WHAT THE TASK ASKS:
Nothing in the entries should change; repeat them exactly.

********************

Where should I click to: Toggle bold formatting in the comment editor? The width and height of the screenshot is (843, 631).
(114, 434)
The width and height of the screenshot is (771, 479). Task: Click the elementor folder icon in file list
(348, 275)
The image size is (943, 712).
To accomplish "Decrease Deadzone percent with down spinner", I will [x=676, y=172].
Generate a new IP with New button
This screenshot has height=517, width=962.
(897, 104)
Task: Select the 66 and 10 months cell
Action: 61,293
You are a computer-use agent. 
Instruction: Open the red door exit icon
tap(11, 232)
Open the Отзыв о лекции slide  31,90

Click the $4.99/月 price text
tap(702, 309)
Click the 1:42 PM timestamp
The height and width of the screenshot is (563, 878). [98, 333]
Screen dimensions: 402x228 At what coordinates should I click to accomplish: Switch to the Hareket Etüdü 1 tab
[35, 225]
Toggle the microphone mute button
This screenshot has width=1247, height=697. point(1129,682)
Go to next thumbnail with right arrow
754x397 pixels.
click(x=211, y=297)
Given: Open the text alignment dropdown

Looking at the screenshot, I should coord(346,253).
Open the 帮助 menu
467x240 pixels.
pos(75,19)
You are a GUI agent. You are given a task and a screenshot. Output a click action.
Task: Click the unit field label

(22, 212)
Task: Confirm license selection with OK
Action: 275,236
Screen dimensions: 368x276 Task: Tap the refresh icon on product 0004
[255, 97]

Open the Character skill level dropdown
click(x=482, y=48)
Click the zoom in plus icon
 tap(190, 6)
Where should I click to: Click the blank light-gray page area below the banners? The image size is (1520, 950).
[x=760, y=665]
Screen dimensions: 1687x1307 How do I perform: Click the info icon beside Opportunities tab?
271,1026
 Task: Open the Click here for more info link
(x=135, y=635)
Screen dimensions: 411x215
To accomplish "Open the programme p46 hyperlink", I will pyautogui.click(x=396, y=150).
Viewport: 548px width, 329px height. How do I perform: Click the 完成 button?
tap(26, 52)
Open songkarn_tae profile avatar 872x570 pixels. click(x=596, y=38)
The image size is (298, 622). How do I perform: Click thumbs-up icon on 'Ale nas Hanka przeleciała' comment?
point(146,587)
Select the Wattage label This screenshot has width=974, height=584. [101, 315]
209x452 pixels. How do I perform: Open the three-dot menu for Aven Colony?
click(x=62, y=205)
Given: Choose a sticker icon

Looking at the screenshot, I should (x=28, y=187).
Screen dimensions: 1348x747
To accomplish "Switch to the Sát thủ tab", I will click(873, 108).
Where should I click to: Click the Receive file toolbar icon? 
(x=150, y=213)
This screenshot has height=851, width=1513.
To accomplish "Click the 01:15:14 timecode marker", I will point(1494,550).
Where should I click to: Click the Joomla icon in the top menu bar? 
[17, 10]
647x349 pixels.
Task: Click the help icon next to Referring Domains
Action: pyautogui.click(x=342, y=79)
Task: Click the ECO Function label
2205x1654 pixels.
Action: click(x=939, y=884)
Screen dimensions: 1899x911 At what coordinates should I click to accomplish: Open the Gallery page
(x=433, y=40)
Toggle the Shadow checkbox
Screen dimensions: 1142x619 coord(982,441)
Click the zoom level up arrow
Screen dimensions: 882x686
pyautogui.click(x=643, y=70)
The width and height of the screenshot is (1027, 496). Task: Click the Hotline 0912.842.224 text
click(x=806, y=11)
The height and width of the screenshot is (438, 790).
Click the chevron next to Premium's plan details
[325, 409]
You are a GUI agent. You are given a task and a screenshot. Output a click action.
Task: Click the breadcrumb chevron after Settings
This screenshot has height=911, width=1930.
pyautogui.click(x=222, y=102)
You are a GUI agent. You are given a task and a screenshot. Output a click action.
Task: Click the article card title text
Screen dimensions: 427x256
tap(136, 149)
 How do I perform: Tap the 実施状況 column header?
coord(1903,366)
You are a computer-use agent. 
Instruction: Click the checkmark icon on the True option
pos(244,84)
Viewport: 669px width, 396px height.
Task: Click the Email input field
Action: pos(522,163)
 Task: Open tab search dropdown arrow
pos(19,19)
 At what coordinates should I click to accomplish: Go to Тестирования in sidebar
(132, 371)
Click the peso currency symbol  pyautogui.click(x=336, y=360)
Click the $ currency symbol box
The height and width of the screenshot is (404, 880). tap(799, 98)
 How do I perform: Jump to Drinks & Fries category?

********************

EXERCISE SOLUTION:
Where should I click to: Toggle bold formatting in the comment editor? The width and height of the screenshot is (843, 631).
(114, 434)
The width and height of the screenshot is (771, 479). Task: Click the elementor folder icon in file list
(348, 275)
The image size is (943, 712).
To accomplish "Decrease Deadzone percent with down spinner", I will [x=676, y=172].
Generate a new IP with New button
This screenshot has height=517, width=962.
(897, 104)
Task: Select the 66 and 10 months cell
Action: 61,293
You are a computer-use agent. 
Instruction: Open the red door exit icon
tap(11, 232)
Open the Отзыв о лекции slide  31,90

Click the $4.99/月 price text
tap(702, 309)
Click the 1:42 PM timestamp
The height and width of the screenshot is (563, 878). [98, 333]
Screen dimensions: 402x228 At what coordinates should I click to accomplish: Switch to the Hareket Etüdü 1 tab
[35, 225]
Toggle the microphone mute button
This screenshot has width=1247, height=697. point(1129,682)
Go to next thumbnail with right arrow
754x397 pixels.
click(x=211, y=297)
Given: Open the text alignment dropdown

Looking at the screenshot, I should coord(346,253).
Open the 帮助 menu
467x240 pixels.
pos(75,19)
You are a GUI agent. You are given a task and a screenshot. Output a click action.
Task: Click the unit field label

(22, 212)
Task: Confirm license selection with OK
Action: 275,236
Screen dimensions: 368x276 Task: Tap the refresh icon on product 0004
[255, 97]

Open the Character skill level dropdown
click(x=482, y=48)
Click the zoom in plus icon
 tap(190, 6)
Where should I click to: Click the blank light-gray page area below the banners? The image size is (1520, 950).
[x=760, y=665]
Screen dimensions: 1687x1307 How do I perform: Click the info icon beside Opportunities tab?
271,1026
 Task: Open the Click here for more info link
(x=135, y=635)
Screen dimensions: 411x215
To accomplish "Open the programme p46 hyperlink", I will pyautogui.click(x=396, y=150).
Viewport: 548px width, 329px height. How do I perform: Click the 完成 button?
tap(26, 52)
Open songkarn_tae profile avatar 872x570 pixels. click(x=596, y=38)
The image size is (298, 622). How do I perform: Click thumbs-up icon on 'Ale nas Hanka przeleciała' comment?
point(146,587)
Select the Wattage label This screenshot has width=974, height=584. [101, 315]
209x452 pixels. How do I perform: Open the three-dot menu for Aven Colony?
click(x=62, y=205)
Given: Choose a sticker icon

Looking at the screenshot, I should (x=28, y=187).
Screen dimensions: 1348x747
To accomplish "Switch to the Sát thủ tab", I will click(873, 108).
Where should I click to: Click the Receive file toolbar icon? 
(x=150, y=213)
This screenshot has height=851, width=1513.
To accomplish "Click the 01:15:14 timecode marker", I will point(1494,550).
Where should I click to: Click the Joomla icon in the top menu bar? 
[17, 10]
647x349 pixels.
Task: Click the help icon next to Referring Domains
Action: pyautogui.click(x=342, y=79)
Task: Click the ECO Function label
2205x1654 pixels.
Action: click(x=939, y=884)
Screen dimensions: 1899x911 At what coordinates should I click to accomplish: Open the Gallery page
(x=433, y=40)
Toggle the Shadow checkbox
Screen dimensions: 1142x619 coord(982,441)
Click the zoom level up arrow
Screen dimensions: 882x686
pyautogui.click(x=643, y=70)
The width and height of the screenshot is (1027, 496). Task: Click the Hotline 0912.842.224 text
click(x=806, y=11)
The height and width of the screenshot is (438, 790).
Click the chevron next to Premium's plan details
[325, 409]
You are a GUI agent. You are given a task and a screenshot. Output a click action.
Task: Click the breadcrumb chevron after Settings
This screenshot has height=911, width=1930.
pyautogui.click(x=222, y=102)
You are a GUI agent. You are given a task and a screenshot. Output a click action.
Task: Click the article card title text
Screen dimensions: 427x256
tap(136, 149)
 How do I perform: Tap the 実施状況 column header?
coord(1903,366)
You are a computer-use agent. 
Instruction: Click the checkmark icon on the True option
pos(244,84)
Viewport: 669px width, 396px height.
Task: Click the Email input field
Action: pos(522,163)
 Task: Open tab search dropdown arrow
pos(19,19)
 At what coordinates should I click to accomplish: Go to Тестирования in sidebar
(132, 371)
Click the peso currency symbol  pyautogui.click(x=336, y=360)
Click the $ currency symbol box
The height and width of the screenshot is (404, 880). tap(799, 98)
 How do I perform: Jump to Drinks & Fries category?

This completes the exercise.